- **PROVIDED TEXT**

--*--

Observation data Epoch J2000 Equinox ICRS
- Constellation: Andromeda
- Right ascension: 23^{h} 18^{m} 02.34605^{s}
- Declination: +48° 46′ 58.3403″
- Apparent magnitude (V): 10.7 – 11.9

Characteristics
- Spectral type: F5
- Apparent magnitude (B): 11.48
- Apparent magnitude (V): 10.90
- Apparent magnitude (G): 10.9002
- Apparent magnitude (J): 9.646
- Apparent magnitude (H): 9.483
- Apparent magnitude (K): 9.345
- B−V color index: 0.5389
- Variable type: Peculiar

Astrometry
- Radial velocity (R_{v}): −50.0±2.8 km/s
- Proper motion (μ): RA: −2.160±0.012 mas/yr Dec.: −2.345±0.013 mas/yr
- Parallax (π): 0.4948±0.0138 mas
- Distance: 6,600 ± 200 ly (2,020 ± 60 pc)
- Absolute magnitude (M_{V}): −0.82

Details
- Mass: 3.4 M_{☉}
- Radius: 11 R_{☉}
- Luminosity: 170 L_{☉}
- Surface gravity (log g): 2.76 cgs
- Temperature: 6,315 K
- Metallicity [Fe/H]: −1.46 dex
- Age: 271 Myr
- Other designations: 2MASS J23180234+4846582, BD+47 4104, HIP 115046, TYC 3644-2114-1

Database references
- SIMBAD: data

= AC Andromedae =

Variable star in the constellation Andromeda

AC Andromedae (AC And) is a variable star in the constellation Andromeda. Its maximum apparent visual magnitude is 10.77, but can be seen fainter down to a magnitude of 11.9.

--*--

- **MATERIAL SHOWN**

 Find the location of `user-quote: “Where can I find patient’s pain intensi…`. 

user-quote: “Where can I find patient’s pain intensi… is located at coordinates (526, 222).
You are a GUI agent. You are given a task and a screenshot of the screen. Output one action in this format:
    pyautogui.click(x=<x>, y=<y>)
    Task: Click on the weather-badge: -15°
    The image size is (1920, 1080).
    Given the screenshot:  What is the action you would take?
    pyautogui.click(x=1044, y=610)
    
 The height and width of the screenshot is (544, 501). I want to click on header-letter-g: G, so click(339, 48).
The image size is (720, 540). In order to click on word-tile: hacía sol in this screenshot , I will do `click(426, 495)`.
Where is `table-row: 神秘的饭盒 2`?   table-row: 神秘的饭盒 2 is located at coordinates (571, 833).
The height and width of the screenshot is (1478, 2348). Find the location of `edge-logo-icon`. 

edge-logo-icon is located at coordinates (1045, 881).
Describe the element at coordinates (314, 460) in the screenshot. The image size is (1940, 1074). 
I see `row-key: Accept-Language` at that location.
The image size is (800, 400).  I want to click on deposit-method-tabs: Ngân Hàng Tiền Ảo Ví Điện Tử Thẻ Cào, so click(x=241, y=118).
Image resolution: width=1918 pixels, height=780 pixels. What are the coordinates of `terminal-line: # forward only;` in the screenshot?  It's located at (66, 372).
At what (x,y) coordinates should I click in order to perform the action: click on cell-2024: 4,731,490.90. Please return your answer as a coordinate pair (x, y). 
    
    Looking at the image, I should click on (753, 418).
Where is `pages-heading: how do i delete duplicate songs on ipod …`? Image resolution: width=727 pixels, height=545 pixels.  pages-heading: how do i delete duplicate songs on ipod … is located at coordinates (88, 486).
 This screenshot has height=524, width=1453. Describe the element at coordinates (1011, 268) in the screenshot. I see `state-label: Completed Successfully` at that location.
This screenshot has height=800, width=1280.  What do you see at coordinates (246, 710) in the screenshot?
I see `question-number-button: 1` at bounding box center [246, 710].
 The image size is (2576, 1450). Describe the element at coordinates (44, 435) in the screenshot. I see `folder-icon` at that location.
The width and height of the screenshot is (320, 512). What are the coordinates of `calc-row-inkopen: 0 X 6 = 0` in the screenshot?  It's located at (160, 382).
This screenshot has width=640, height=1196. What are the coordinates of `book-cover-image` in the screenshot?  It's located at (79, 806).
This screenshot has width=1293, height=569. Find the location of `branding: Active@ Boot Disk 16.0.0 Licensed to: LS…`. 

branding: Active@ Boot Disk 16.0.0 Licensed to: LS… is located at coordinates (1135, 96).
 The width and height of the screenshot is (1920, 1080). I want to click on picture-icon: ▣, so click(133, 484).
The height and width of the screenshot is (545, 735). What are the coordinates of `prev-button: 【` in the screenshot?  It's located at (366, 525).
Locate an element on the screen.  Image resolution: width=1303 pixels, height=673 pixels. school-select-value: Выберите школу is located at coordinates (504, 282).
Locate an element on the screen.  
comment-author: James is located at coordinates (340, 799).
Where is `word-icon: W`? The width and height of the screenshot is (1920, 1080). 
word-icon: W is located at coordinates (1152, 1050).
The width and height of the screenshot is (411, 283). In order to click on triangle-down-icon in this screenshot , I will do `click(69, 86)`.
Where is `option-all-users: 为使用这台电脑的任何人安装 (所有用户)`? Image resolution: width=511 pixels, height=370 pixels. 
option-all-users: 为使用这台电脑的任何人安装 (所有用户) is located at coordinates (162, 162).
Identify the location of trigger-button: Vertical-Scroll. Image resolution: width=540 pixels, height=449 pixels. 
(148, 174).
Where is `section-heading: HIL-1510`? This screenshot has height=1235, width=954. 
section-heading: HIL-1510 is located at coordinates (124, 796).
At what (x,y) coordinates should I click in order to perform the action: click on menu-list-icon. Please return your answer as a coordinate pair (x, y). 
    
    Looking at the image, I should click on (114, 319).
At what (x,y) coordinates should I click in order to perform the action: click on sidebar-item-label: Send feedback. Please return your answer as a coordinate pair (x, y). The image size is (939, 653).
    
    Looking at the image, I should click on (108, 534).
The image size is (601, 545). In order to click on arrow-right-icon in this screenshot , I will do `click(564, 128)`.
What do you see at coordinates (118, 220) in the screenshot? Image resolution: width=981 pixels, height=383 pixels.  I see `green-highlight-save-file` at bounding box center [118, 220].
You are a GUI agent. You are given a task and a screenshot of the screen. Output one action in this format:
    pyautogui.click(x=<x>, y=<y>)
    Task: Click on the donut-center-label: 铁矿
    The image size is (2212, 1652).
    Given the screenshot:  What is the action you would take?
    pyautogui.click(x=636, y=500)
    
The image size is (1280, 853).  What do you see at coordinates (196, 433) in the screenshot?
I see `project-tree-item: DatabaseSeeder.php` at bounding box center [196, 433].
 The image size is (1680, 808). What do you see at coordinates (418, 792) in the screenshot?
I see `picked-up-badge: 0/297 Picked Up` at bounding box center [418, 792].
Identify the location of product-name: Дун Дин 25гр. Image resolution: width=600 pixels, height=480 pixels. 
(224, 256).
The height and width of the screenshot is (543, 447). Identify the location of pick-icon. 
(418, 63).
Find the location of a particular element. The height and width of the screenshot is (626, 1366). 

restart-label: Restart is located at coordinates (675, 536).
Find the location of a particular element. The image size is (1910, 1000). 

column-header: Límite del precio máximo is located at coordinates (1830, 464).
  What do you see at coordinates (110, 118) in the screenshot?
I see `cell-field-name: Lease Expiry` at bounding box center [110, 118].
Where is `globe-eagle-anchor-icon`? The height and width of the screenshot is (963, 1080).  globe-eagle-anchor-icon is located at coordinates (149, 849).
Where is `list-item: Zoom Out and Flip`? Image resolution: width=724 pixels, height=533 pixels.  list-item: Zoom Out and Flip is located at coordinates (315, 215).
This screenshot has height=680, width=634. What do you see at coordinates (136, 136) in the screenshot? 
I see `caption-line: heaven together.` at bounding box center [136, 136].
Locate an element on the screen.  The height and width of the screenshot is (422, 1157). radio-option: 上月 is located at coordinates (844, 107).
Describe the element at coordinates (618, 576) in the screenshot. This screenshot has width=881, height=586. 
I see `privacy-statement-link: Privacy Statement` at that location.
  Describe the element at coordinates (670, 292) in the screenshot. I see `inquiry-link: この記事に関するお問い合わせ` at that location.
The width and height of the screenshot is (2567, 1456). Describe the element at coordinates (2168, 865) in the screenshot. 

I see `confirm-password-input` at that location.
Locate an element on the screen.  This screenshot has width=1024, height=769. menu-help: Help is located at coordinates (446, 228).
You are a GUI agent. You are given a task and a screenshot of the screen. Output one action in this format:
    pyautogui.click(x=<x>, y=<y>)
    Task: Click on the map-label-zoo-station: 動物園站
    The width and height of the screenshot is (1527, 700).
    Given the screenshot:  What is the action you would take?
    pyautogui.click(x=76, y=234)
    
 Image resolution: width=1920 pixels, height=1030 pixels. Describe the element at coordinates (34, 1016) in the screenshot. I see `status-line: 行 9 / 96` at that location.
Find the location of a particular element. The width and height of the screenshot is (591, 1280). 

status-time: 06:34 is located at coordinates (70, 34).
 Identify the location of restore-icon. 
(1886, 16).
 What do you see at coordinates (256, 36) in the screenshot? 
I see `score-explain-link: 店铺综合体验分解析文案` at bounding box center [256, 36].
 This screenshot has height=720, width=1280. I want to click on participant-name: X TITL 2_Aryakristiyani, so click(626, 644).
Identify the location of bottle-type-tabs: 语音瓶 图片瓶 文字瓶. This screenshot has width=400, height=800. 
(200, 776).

--*--

- **TASKS TO PERFORM**
[A] Write out the AC Andromedae text between "AC Andromedae (AC" and "magnitude of 11.9.", inclusive.
[B] In the AC Andromedae text, what is the star's spectral type?
[C] Continue the text about AC Andromedae from where it stops.

- **ANSWERS FOR THIS EXERCISE**
[A]
AC Andromedae (AC And) is a variable star in the constellation Andromeda. Its maximum apparent visual magnitude is 10.77, but can be seen fainter down to a magnitude of 11.9.

[B] F5

[C]
AC Andromedae was first reported to be a variable star by Paul Guthnick and Richard Prager in 1927. They noted that it varied in brightness rapidly, with no discernible period.

The nature of AC Andromedae is still not determined. Its light curve shows clearly three radial pulsation modes, the fundamental one with a period of 0.71 days, and the first two overtones of 0.525 and 0.421 days, respectively. It also displays the Blazhko effect with a modulation period of 2.11 days. It is unclear if it belongs to the class of RR Lyrae variables or to the one of Delta Scuti variables. Another study points at AC And as an intermediate object between classical Cepheids and Delta Scuti variables. The physical parameters of the star itself would be different depending on which class it belongs to.

By late 2018, the AC Andromedae was classified as rare "triple-mode" subtype of the dwarf cepheid (high-amplitude Delta Scuti variable).